Рестиф приглашает ее на чашечку кофе к мьсе Пикерсилю, в модное кафе, которое тогда только-только открылось и было у всех на устах. На стенных росписях там можно было увидеть торгующего бусинами на Отаити капитана Кука, красавиц Матавайского залива, сценки из жизни в тропиках, среди прочих – туземцы, оседлавшие волны на плоских деревяшках (как я слышал, последнее вызвало живейшие пересуды) – и воплощения Приключения и Решимости, искрящиеся в лучах тропического солнца.
– Кофе горячий, пирожные превосходные, росписи обязательно надо посмотреть, а беседа – так как мы с вами, дорогая madame, станем ее главными законодателями будет божественной. Alors, что скажете?

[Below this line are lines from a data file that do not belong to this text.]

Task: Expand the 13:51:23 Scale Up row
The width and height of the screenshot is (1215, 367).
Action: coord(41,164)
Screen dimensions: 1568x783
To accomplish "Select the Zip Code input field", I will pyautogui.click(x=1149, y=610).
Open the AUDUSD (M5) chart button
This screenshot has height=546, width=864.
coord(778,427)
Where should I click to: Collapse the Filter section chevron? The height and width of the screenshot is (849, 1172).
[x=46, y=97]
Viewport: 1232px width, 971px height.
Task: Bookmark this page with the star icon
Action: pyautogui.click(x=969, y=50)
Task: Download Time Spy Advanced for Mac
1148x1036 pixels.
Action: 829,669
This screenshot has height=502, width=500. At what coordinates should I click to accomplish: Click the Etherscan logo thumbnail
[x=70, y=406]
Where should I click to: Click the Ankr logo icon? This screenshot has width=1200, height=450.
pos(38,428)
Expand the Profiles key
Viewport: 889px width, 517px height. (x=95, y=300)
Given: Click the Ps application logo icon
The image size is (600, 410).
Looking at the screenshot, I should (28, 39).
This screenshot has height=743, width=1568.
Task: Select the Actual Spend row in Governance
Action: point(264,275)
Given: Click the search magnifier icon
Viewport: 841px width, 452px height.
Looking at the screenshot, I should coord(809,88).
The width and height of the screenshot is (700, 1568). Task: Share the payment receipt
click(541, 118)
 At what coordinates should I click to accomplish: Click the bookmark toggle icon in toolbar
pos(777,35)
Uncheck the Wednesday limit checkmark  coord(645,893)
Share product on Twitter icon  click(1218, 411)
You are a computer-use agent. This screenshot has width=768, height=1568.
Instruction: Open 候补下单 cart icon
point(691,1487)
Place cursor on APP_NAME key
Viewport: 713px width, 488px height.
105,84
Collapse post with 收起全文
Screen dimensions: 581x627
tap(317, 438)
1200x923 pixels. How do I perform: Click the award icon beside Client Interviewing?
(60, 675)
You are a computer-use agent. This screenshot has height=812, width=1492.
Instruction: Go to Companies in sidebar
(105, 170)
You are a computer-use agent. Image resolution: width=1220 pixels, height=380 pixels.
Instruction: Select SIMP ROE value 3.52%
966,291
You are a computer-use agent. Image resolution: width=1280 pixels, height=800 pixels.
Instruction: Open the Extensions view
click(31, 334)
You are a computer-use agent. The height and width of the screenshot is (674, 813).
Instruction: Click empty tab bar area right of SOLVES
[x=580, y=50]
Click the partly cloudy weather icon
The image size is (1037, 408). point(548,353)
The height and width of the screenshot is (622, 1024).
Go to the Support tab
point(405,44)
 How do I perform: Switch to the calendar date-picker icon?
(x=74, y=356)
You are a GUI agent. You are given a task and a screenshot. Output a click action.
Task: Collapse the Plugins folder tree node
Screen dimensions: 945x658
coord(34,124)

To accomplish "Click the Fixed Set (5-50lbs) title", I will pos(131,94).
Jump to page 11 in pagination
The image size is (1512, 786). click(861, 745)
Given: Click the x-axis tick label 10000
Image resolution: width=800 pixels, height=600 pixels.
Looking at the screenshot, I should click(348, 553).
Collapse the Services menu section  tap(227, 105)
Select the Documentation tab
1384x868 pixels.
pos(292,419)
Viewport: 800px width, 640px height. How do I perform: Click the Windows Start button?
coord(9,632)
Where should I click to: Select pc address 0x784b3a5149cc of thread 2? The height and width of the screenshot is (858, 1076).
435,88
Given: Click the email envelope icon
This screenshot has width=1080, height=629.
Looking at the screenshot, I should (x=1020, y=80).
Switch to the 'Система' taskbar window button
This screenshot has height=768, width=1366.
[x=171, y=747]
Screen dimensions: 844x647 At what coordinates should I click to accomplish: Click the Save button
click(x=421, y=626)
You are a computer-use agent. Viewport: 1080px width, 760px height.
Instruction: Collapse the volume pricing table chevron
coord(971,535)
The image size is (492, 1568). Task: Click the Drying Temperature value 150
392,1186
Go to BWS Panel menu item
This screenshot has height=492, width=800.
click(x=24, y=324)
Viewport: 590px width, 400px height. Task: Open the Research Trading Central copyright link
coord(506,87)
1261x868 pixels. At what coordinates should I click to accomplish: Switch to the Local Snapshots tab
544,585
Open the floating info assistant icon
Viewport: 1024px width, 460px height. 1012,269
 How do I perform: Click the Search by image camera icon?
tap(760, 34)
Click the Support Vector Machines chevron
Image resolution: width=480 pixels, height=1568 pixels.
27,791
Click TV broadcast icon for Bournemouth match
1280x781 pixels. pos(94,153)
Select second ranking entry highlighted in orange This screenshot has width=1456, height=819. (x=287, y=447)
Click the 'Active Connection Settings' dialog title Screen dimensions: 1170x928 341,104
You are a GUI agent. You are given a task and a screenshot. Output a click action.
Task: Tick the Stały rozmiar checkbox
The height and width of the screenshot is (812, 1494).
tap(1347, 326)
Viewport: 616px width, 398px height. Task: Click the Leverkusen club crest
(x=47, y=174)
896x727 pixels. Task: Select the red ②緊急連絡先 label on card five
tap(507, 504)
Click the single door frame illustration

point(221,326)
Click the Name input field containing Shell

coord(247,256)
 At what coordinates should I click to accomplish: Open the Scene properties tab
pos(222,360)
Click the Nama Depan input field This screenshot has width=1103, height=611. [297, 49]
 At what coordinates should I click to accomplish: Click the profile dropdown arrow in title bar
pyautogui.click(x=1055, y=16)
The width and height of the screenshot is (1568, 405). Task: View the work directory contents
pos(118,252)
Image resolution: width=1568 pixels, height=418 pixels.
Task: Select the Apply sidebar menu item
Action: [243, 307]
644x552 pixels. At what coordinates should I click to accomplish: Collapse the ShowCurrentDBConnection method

– Я слышала, вы уже нацарапали свою фамилию на одной из этих знаменитых росписей, – как можно суше ответила Олимпа. – Не осталось места, которое избегло бы этой вашей возмутительной привычки. Да уж, вы клеймите улицы и памятники Парижа так же безнаказанно, как гаучо – скот! Не далее как вчера я ехала в очаровательном cabriolet и, случайно опустив взгляд, увидела на недавно покрашенной дверце ваши инициалы, а рядом загадочную фразу: «Колесо повернулось». Вот уж точно, колесо Мегаломании, сказала я моей спутнице, которая в ответ поведала, что на ее любимом мосту красуется не менее шести ваших напыщенных граффити! В бессловесном материале вы, сударь, начали создавать какофонию, которая мне лично претит.
Рестиф бежал со всех ног. Позже, выходя из садов, Олимпа увидела господина, который разглядывал недавно вырезанные в коре дуба инициалы этого несносного осквернителя. Ниже имелись дата и фраза, которую она не смогла разобрать. Она попросила, чтобы ей прочли эту фразу вслух, и господин оказал ей такую любезность:
«L'eau des marais n'est ni saine, ni claire, ni agreable a boire».
– Откуда презренной твари знать, как сладко пить из твоей чаши, – сказала после Габриелла, услышав эту историю. – Но теперь я боюсь за тебя, зная, какой вред Рестиф причинил моему другу Саду, который сейчас прозябает в тюрьме – не в последнюю очередь из-за небылиц Рестифа. Он не только заядлый клеветник и mouchard, но и безумец, уродующий достояние Парижа.
– Верно, – вздохнула Олимпа. – Прежде чем улизнуть, он поглядел на меня с такой ненавистью, что я была уверена: если б он мог, он послал бы меня в Сал-петрьер, чтобы меня посадили на цепь в конуре.